Scholars / Precision Medicine

Although we often define cancer by the organ in which it arises, there are over 100 types of cancer with each one unique as the other. Research at UW propels our understanding of your individual tumor so we can personalize your therapy.

Rong Hu, MD, PhD

Dr. Hu’s work evaluates patient samples to test new cancer biomarkers and treatment approaches.

Tissue microarray (TMA) is a powerful tool to study cancer biomarkers for cancer diagnosis, prognosis and treatment prediction. Dr. Hu is currently in the process of building multiple head neck cancer TMAs from different anatomic sites as a part of Head Neck SPORE projects to support the head neck cancer research at UW campus. Construction of TMAs including retrieving pertinent clinical data is a complex process involving head neck research coordinators, statisticians, surgical pathology department, pathologists and research laboratories. Dr. Hu’s goal is to expedite the entire process and enable UW researchers to rapidly provide HNC SPORE investigators TMAs with the quality-controlled clinical data.

Melissa Skala, PhD

Dr. Skala is developing new approaches to harness the immune system to help attack breast cancer.

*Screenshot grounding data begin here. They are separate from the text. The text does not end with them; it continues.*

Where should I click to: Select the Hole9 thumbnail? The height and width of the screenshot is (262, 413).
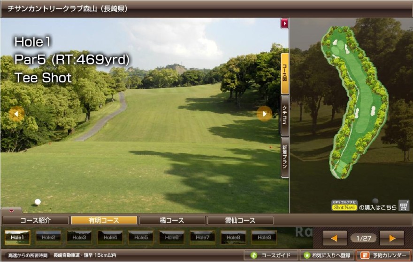pos(264,238)
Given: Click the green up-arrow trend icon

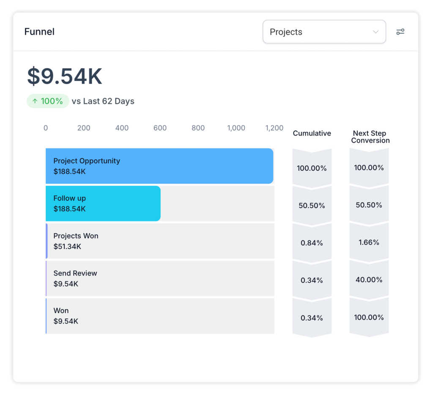Looking at the screenshot, I should coord(35,101).
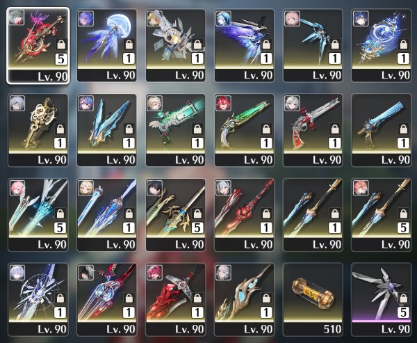The width and height of the screenshot is (417, 343).
Task: Click the lock icon on the golden key weapon
Action: (x=60, y=129)
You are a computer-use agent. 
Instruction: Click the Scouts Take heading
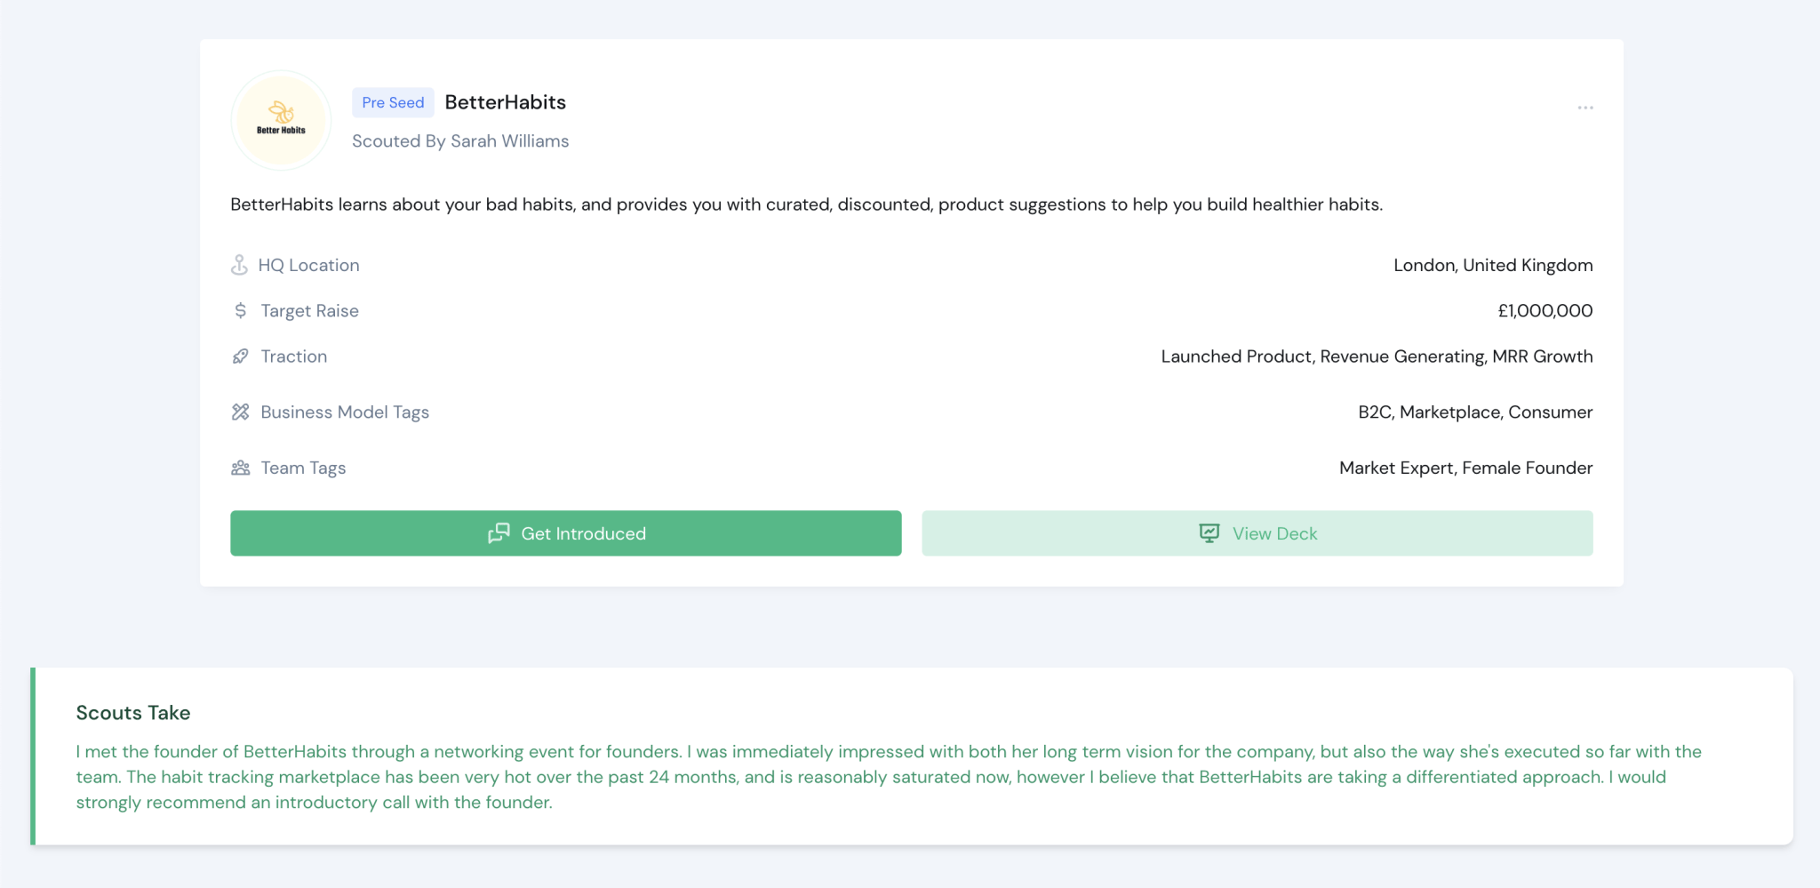coord(133,713)
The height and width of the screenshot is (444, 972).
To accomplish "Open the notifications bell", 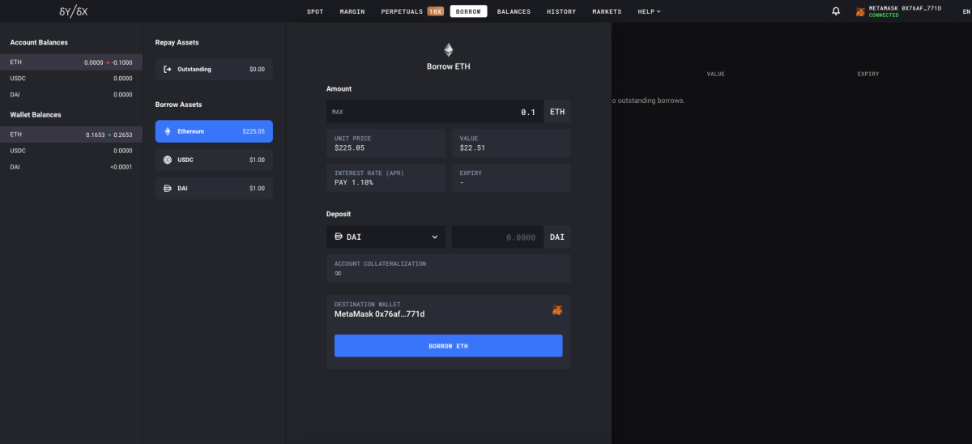I will coord(836,11).
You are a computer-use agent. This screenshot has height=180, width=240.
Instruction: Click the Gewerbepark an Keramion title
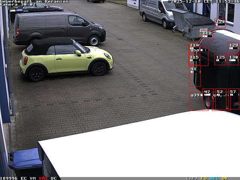(34, 2)
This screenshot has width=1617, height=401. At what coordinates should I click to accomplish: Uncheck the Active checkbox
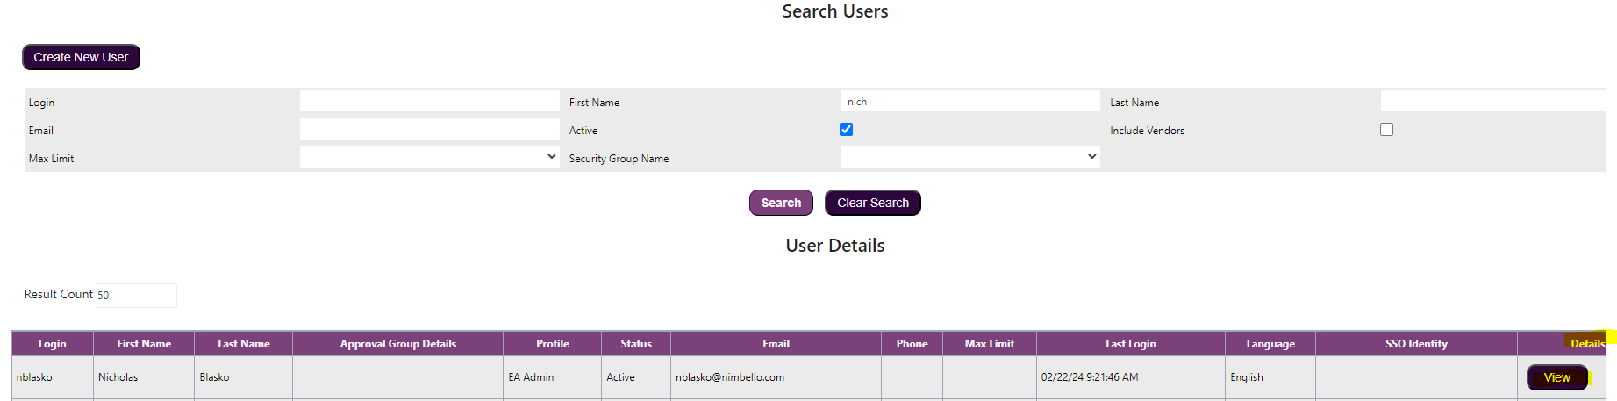pyautogui.click(x=847, y=130)
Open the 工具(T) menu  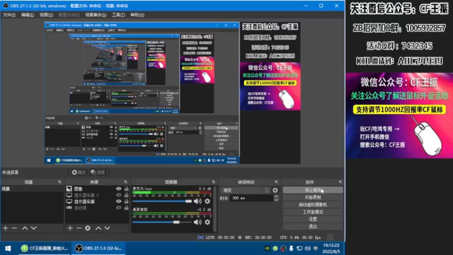click(118, 15)
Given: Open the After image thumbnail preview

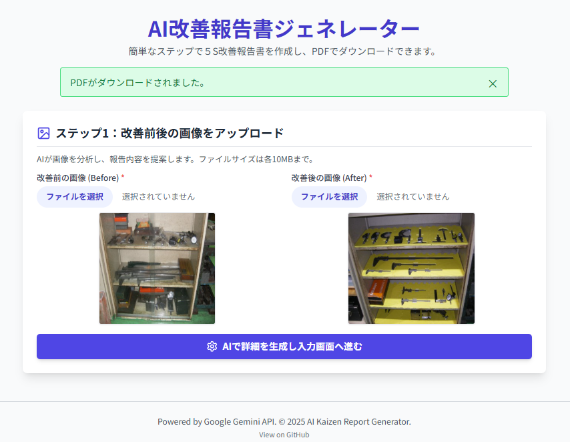Looking at the screenshot, I should [x=411, y=268].
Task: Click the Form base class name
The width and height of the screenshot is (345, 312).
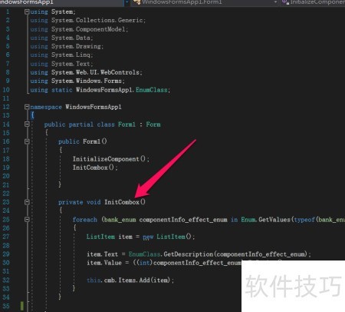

Dr. Skala’s research develops personalized drug screening technologies for breast cancer immunotherapies. Her past work has established new optical imaging technologies that can predict breast cancer response to chemotherapy and targeted therapies. In parallel, new methods have been developed to monitor immune-tumor cell interactions in breast cancer biopsies, so Dr. Skala plans to further develop optical imaging technologies to assess response to immunotherapies in patient samples. If successful, these technologies could be used to match patients to the best treatment combinations for effective immunotherapy, and therefore improve outcomes in breast cancer patients.

David Beebe, PhD

Dr. Beebe’s research focuses on understanding how cancer cells spread and respond to cancer therapies.

Dr. Beebe’s work focuses on the development of 3D in vitro models that can recapitulate in vivo geometry and interactions present in the lymphatic system in head and neck cancer and allow for improved study of HNC metastasis via the lymphatics. Specifically, Dr. Beebe will expand his patient-derived lymphatic vessel model for studying lymphatic vessel interactions with HNCCs and the tumor microenvironment to evaluate its potential for informing personalized therapy.

Beth Weaver, PhD

Studying how tumor cells grow and divide and who is discovering new biomarkers to better predict which tumors will respond best to specific cancer therapies.

Paclitaxel (TaxolTM) is one of the most commonly used drugs to treat a variety of cancers, including primary and metastatic breast cancer. However, not all patients benefit from paclitaxel therapy. Currently, there is no way to identify these patients prior to treatment. A biomarker to predict which patients will benefit from paclitaxel would substantially improve patient outcomes. Paclitaxel is a microtubule poison that, at concentrations typically used in cell culture, arrests cells in mitosis. However, Dr. Weaver has found that concentrations of paclitaxel in primary breast cancers are too low to cause mitotic arrest. Instead, these low concentrations cause chromosome missegregation on multipolar spindles. Work from Dr. Weaver’s laboratory and others has shown that increasing the rate of chromosome missegregation over a maximally tolerated threshold results in cell death and tumor suppression in cell culture and animal models. We hypothesize that tumors that are sensitive to paclitaxel therapy have a pre-existing rate of chromosome missegregation. Dr. Weaver’s research will therefore test whether specific types of chromosome missegregation sensitize tumors to paclitaxel therapy.